Dataset records:

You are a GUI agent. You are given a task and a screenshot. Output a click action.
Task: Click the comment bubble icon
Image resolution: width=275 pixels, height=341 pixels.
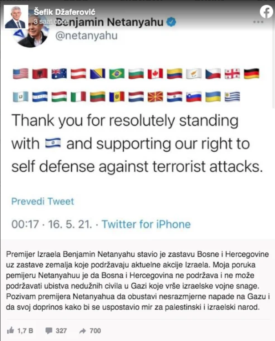pyautogui.click(x=49, y=331)
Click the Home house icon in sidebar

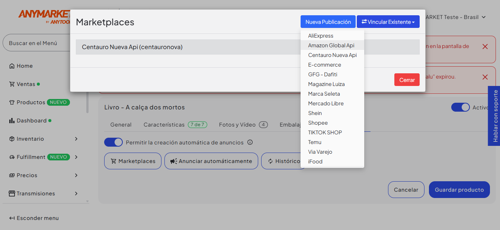12,66

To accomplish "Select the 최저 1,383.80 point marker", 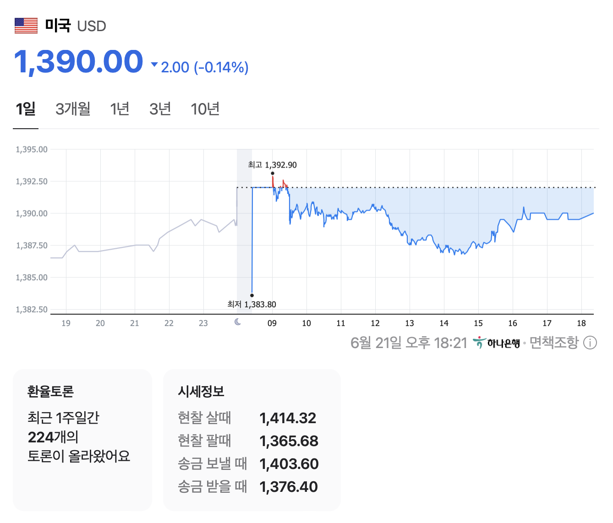I will click(x=252, y=295).
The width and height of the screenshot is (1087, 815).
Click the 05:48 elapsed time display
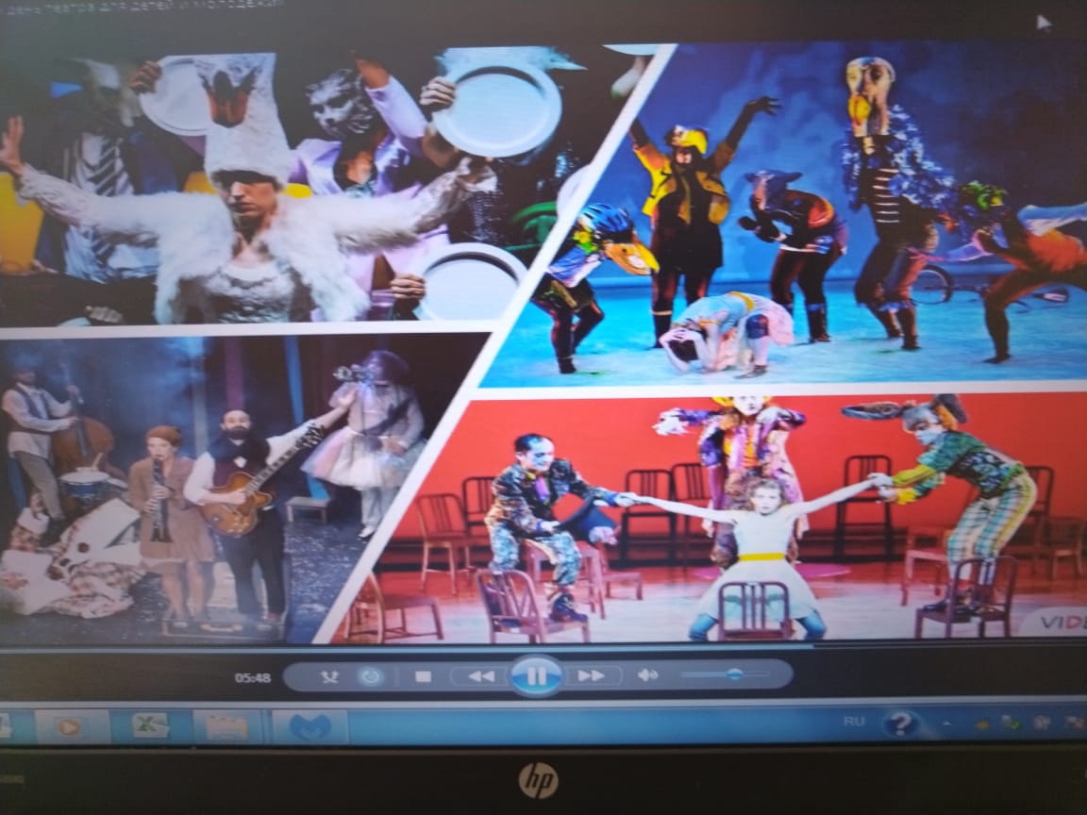253,677
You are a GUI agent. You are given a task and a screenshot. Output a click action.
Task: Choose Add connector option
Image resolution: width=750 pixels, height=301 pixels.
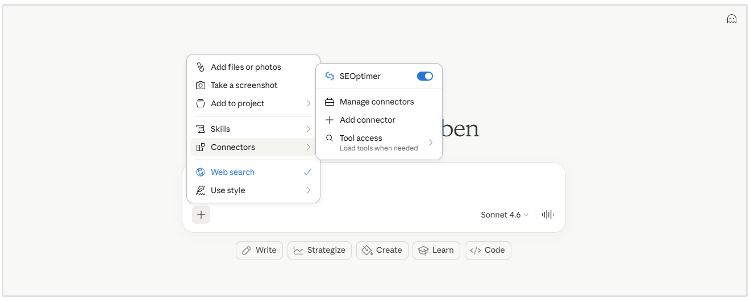pos(367,120)
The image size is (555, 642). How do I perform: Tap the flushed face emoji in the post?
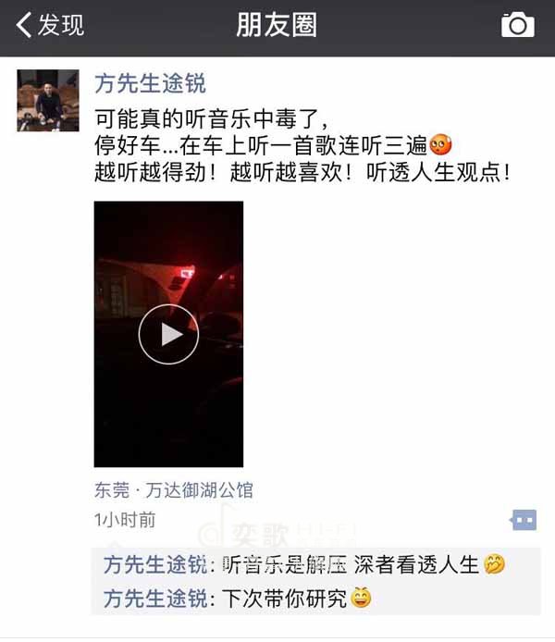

Assignment:
A word-for-word repeat of the lines from the line with "Task: Choose Add connector option" to the last line of the data, both ends included and pictures left out, is all that should appear.

Answer for this exercise:
Task: Choose Add connector option
Image resolution: width=750 pixels, height=301 pixels.
pos(367,120)
The image size is (555, 642). How do I perform: Tap the flushed face emoji in the post?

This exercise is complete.